The results were fascinating. While many ruling parties showed surprising resilience, the searches underlined how non-traditional and often anti-European parties have gained ground. The UK presents a striking example. Interest in both Labour and the Conservatives stagnated, while smaller parties like the Greens and UK Independence party surged ahead in the wake of the MPs expenses scandal.

A word of caution is in order. It is possible to slice these data in multiple ways. People use a variety of different forms of shorthand when they search, and political parties are no different. The search queries compared here represent the least ambiguous versions of searching for a given party--BNP is a bank in addition to a party, of course, but the Greens share their name with a color and both Labour and Conservative are likewise words in their own right.
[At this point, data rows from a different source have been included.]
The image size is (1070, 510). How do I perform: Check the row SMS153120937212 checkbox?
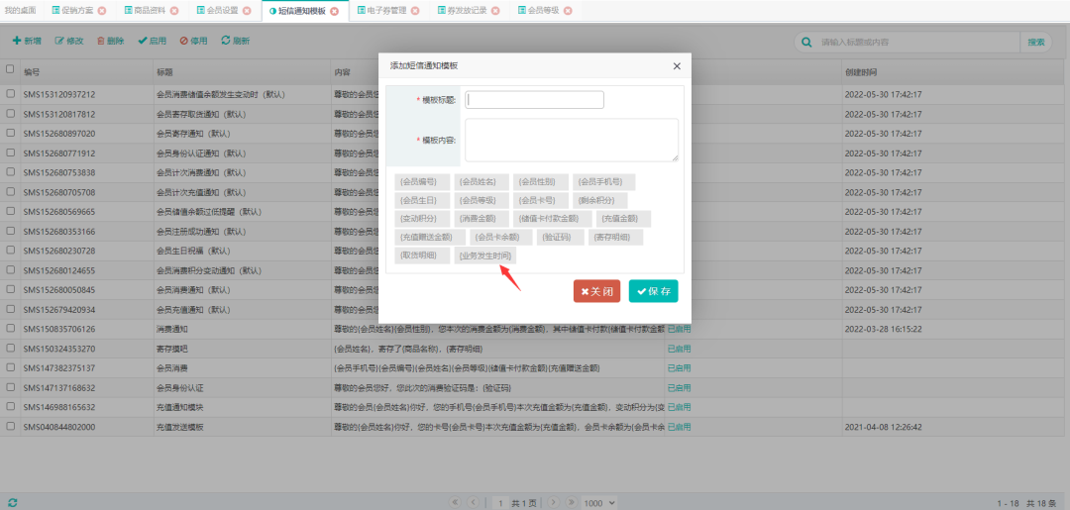coord(10,94)
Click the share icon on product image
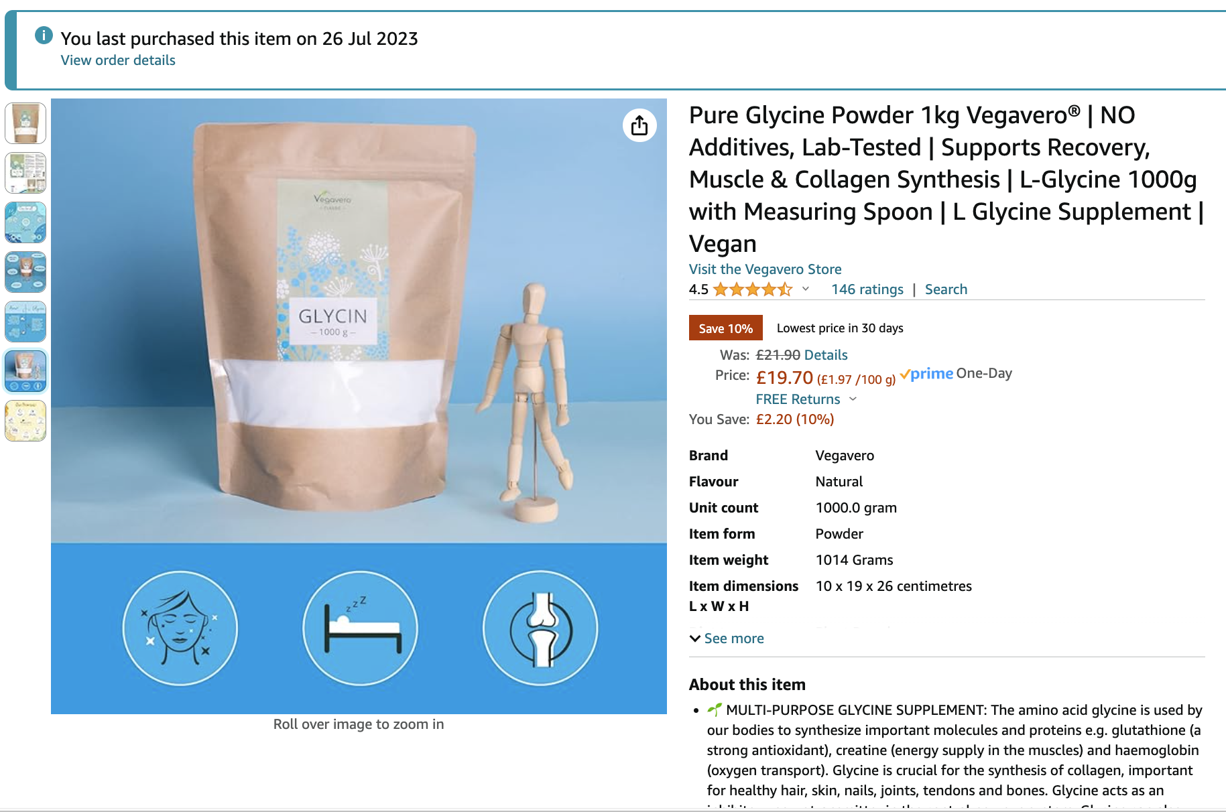The image size is (1226, 812). 639,125
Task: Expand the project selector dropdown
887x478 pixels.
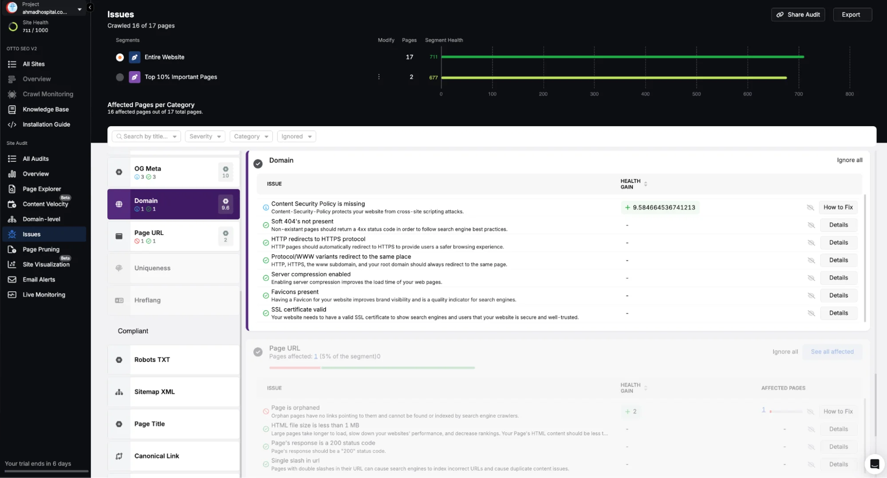Action: 79,9
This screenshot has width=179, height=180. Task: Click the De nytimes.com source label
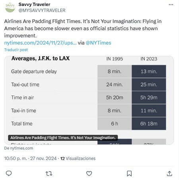(x=19, y=148)
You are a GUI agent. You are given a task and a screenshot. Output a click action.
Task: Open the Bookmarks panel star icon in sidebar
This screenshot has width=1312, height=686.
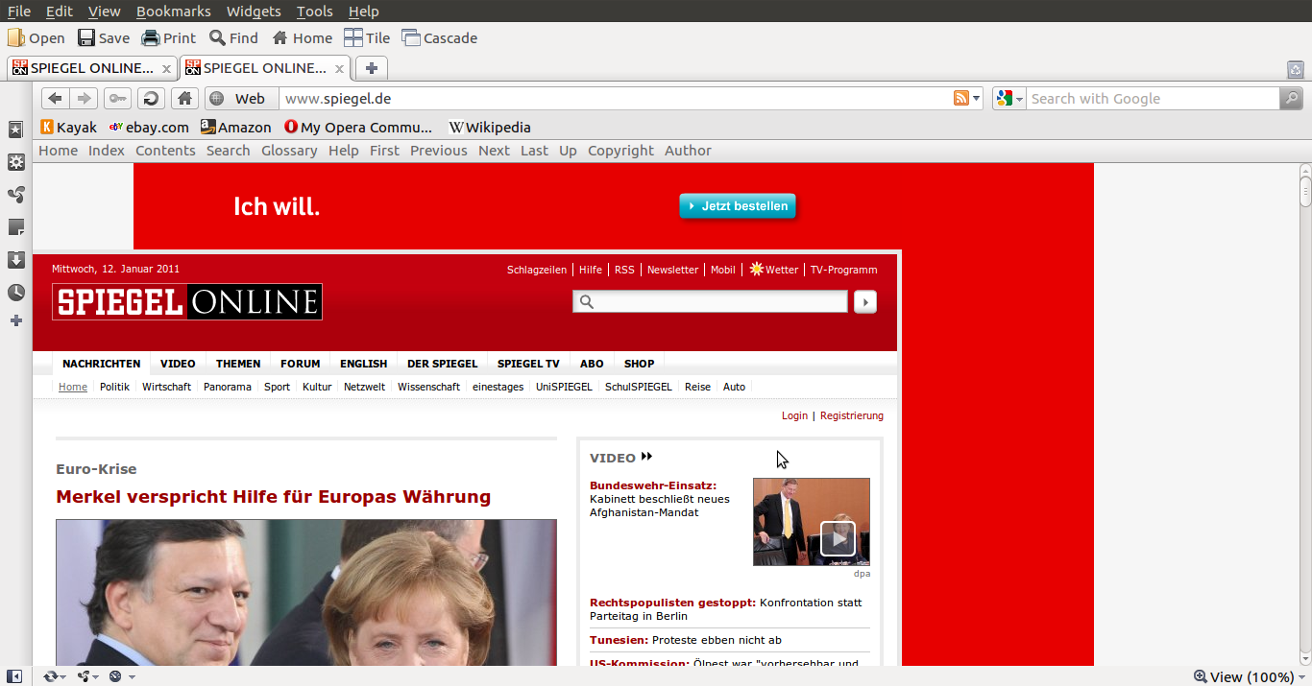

In addition, there is nothing exhaustive or completely conclusive about these queries. Searches don't necessarily translate into votes.

Even so, we believe that large amounts of anonymous data provides a powerful tool for making important insights. Our Google Flu Trends allows us to predict the spread of the disease faster than public authorities and could end up saving lives. So take a moment to ruminate over the following search results taking the political pulse in the UK, France, Germany, Italy and Poland.

United Kingdom


FRANCE

In France, President Nicolas Sarkozy's ruling UMP dominated searches and the Socialist Party continued to stagnate. But in the final days before the vote, the left-wing "Front de Gauche" and the right-wing "Front National" gained traction. The Greens, meanwhile, failed to gain real momentum.



GERMANY

In Germany, searches veered left. While the ruling coalition continued to dominate, junior left wing partner SPD rose faster than the Chancellor Angela Merkel's center right CDU. Centrist Free Democrats scored a strong showing and the radical left-wing Die Linke looked poised to surprise and the Greens showing a strong performance.


Italy

Italians seemed to favor the left wing PD and IDV formations over Prime Minister Silvio Berlusconi's ruling PDL People of Freedom. Little change was visible over the final month of campaigning.


POLAND

Poles turned first to Prime Minister Donald Tusk's Civic Platform. But a surprising number searched for anti-European, nationalist party Libertas, which was born out of the Irish No vote against the Lisbon Treaty.